Start of Source material

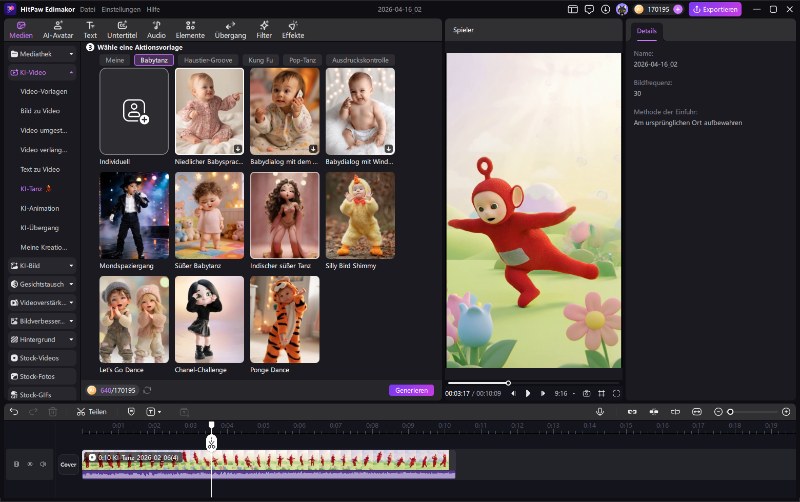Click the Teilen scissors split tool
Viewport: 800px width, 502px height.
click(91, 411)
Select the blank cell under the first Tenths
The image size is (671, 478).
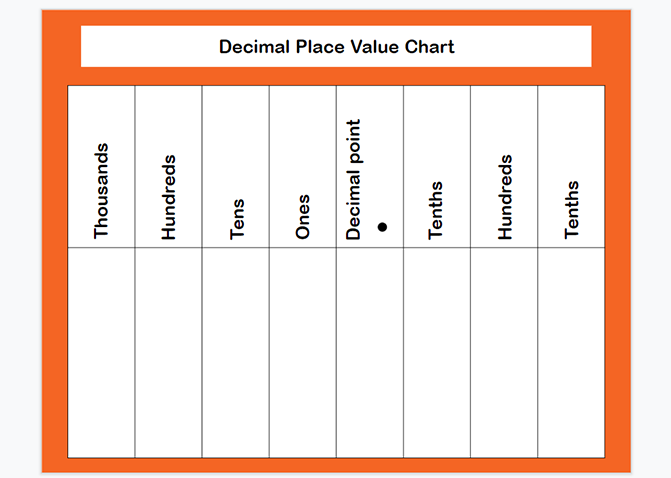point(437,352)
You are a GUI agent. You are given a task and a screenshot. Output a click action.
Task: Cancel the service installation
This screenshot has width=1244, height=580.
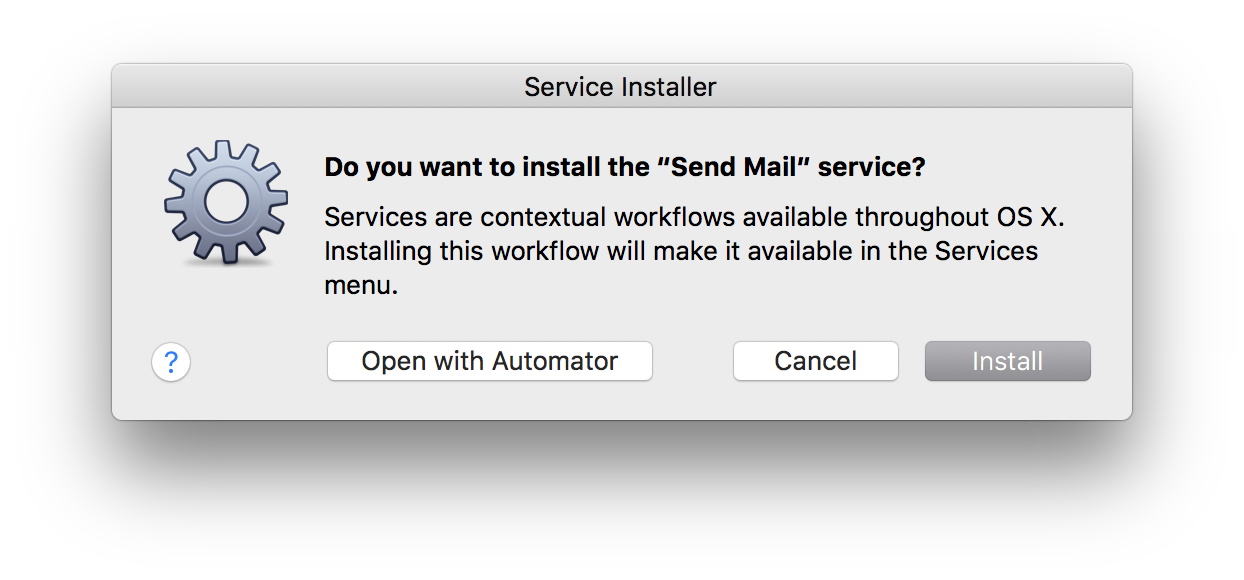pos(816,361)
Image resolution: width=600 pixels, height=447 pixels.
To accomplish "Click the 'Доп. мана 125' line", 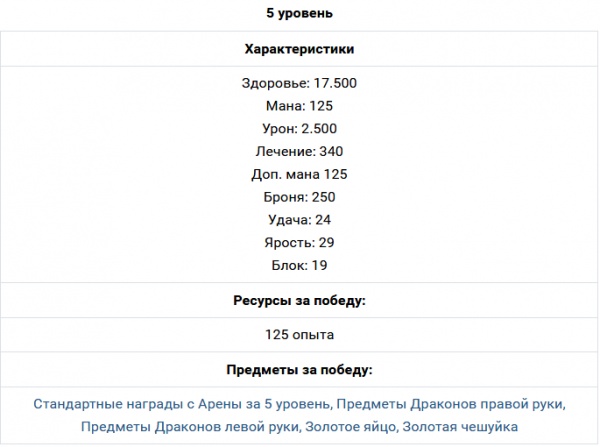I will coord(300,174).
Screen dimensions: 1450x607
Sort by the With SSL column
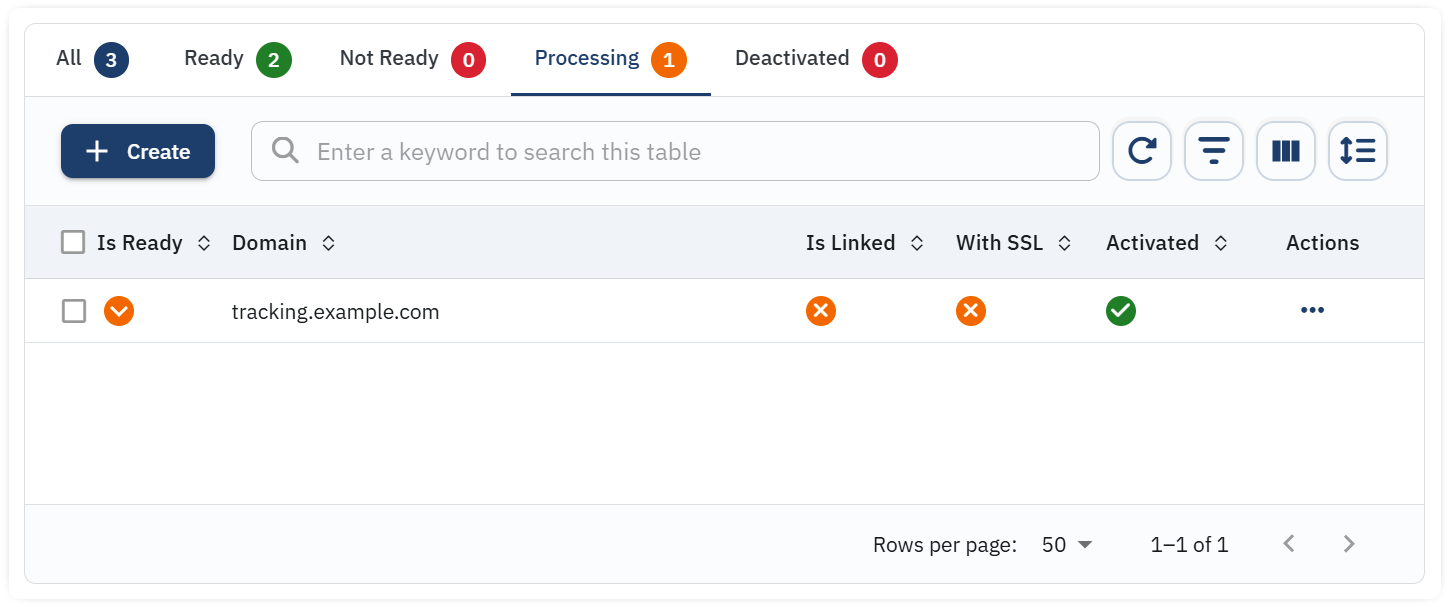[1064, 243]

End of Source material
Start of Source material

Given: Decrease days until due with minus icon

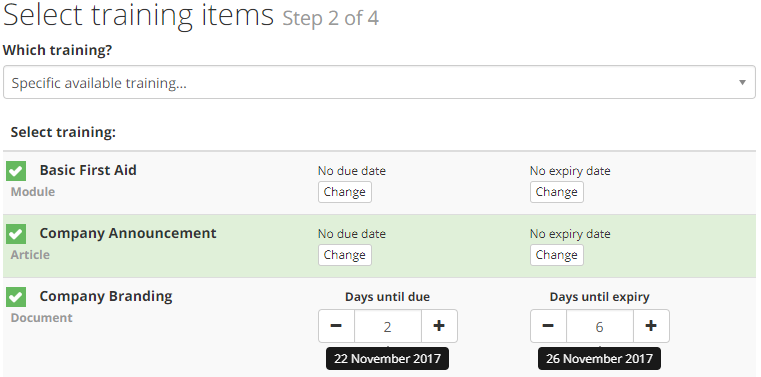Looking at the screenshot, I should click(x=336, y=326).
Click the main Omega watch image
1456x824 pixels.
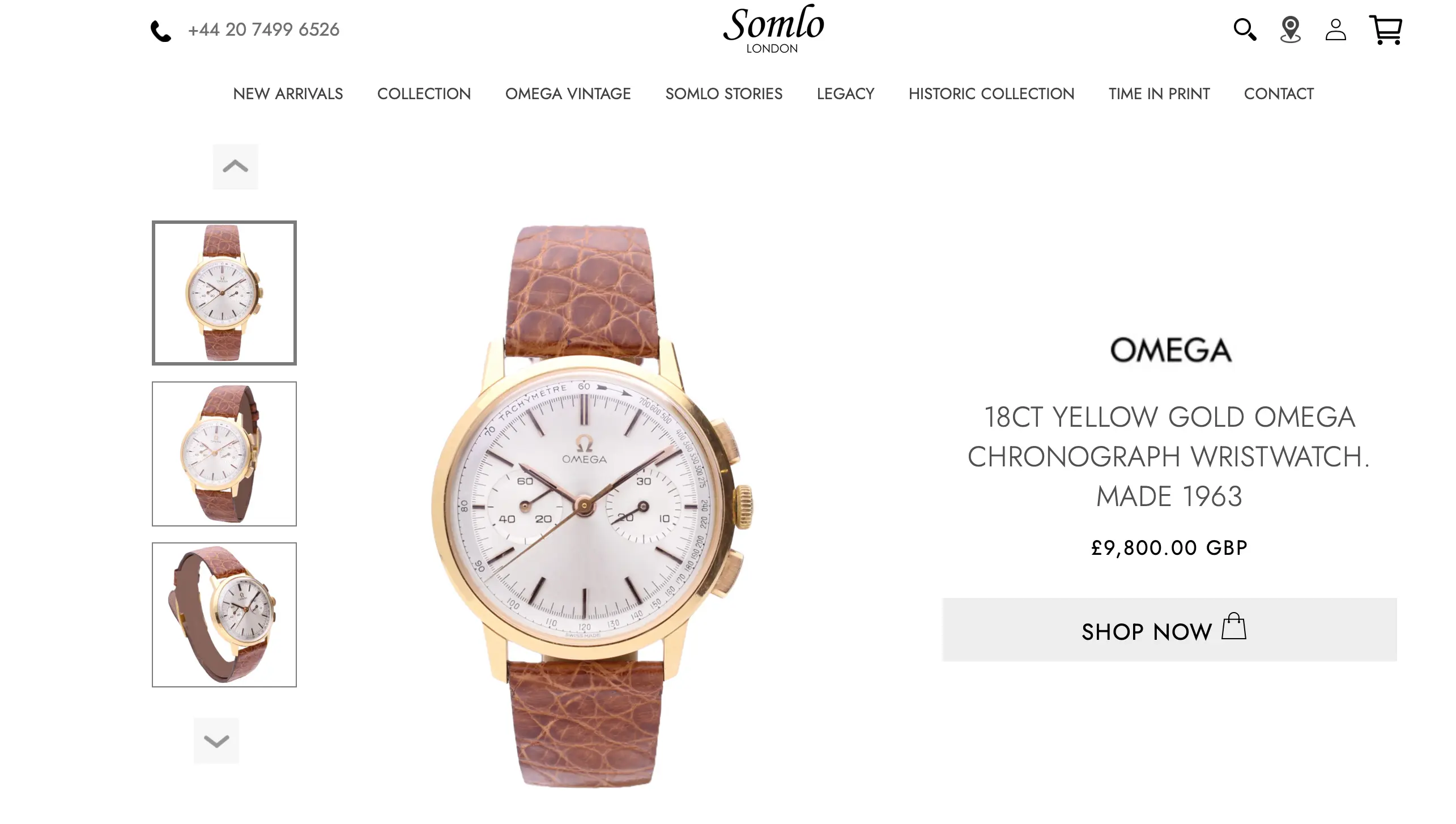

End of Source material

● **Aim of the exercise**: Where the line holding "Click the main Omega watch image" appears in the listing above, start reproducing exactly, and end with the line holding "1456x824 pixels.".

● **Response area**:
Click the main Omega watch image
1456x824 pixels.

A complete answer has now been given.